The labour movement’s Women's Development Secretariat (WDS) on Saturday held its first job fair with specific positions that offer some form of flexible work arrangements (FWA) .
SINGAPORE: The labour movement’s Women's Development Secretariat (WDS) on Saturday held its first job fair with specific positions that offer some form of flexible work arrangements (FWA) .
The job fair is aimed at recruiting and retaining women in the workplace, and is part of the NTUC Women's Development Secretariat's (WDS) U Flex Movement, which is pushing for greater adoption of flexi-work by companies in Singapore.
One job-seeker who came to the job fair was 28-year-old Syahirah, who left her job at a bank last year as she found it difficult to balance both work and family.
"We were required to do overtime. And sometimes we have to come back on weekends. So it's quite hard for me to toggle my time between my son, my family,” said Syahirah, who is looking for a part-time job.
Fifty-three-year old Manchulah Koh, who also attended the fair, is hoping to get back into the work-force after nearly 10 years.
She stopped working in 2005 due to family commitments, and is now looking for flex-work arrangements.
"My children are grown-up, so I want to come back to work. But still, I cannot work full-time. Because I still have commitments.
“If I am in a full-time job, my children will be neglected because I need to look into theireducation.
“I went for an interview once, and I wrote "part-time", but they didn't call me. They only want full-timers. So “flexi” is the key word for me,” she said.
Both Mrs Koh and Syahirah joined over 1,000 job seekers looking for flexible work arrangements at the fair.
A total of 570 positions were offered across a variety of industries, including healthcare, education, retail and security.
Santhi, senior human resources executive at Premier Security Co-operative Ltd, said: "Our style is different because we tell them you can decide what working days you want to work.
“The reason behind this flexibility, for us, is so they can work longer with us, and who knows, they can become permanent staff."
About 20 per cent of the job vacancies offered at the job fair were targeted at professionals, managers and executives (PMEs).
For example, Absolute Kinetics Consultancy offers staggered hours and telecommuting
for positions such as accounts assistants and sales executives.
Alvin Yap from the firm’s human resources department, said: "As an SME, we may not have so much resources, so sometimes we face challenges in implementing flexi-work arrangements.
“But with support of the management, there are also tried and tested methods. It worked. And so far, up to 80 per cent of our staff are enjoying one or two flexi-work arrangements."
The labour movement is intensifying efforts to encourage more firms to follow suit.
Sylvia Choo, director of NTUC WDS, said: “You may have policies, but (you need to) practice it, embrace it.
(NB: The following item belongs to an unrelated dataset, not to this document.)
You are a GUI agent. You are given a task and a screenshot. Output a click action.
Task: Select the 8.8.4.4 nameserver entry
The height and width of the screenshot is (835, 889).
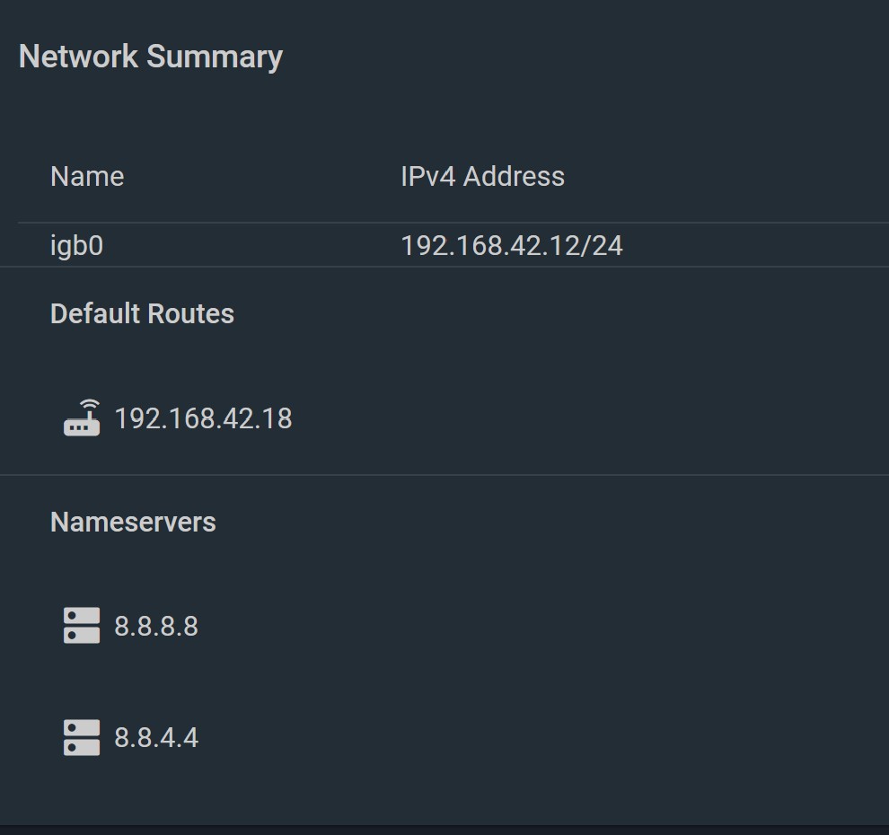pos(156,737)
So we want to encourage them and if they do not have the
resources, we will equip them."
A 2012 survey conducted by the Manpower Ministry on Conditions of Employment found that only four out of 10 companies offered some form of flexible work arrangement.
The NTUC WDS said that while this number may seem insignificant, it is still an improvement compared to only 35 per cent of companies in 2010.
Going forward, the NTUC WDS plans to organise workshops for both employers and employees to share strategies and ideas on how to implement flexible time at work.
The inaugural Flexibility Works! Job Fair is being held as part of International Women's Day on Saturday.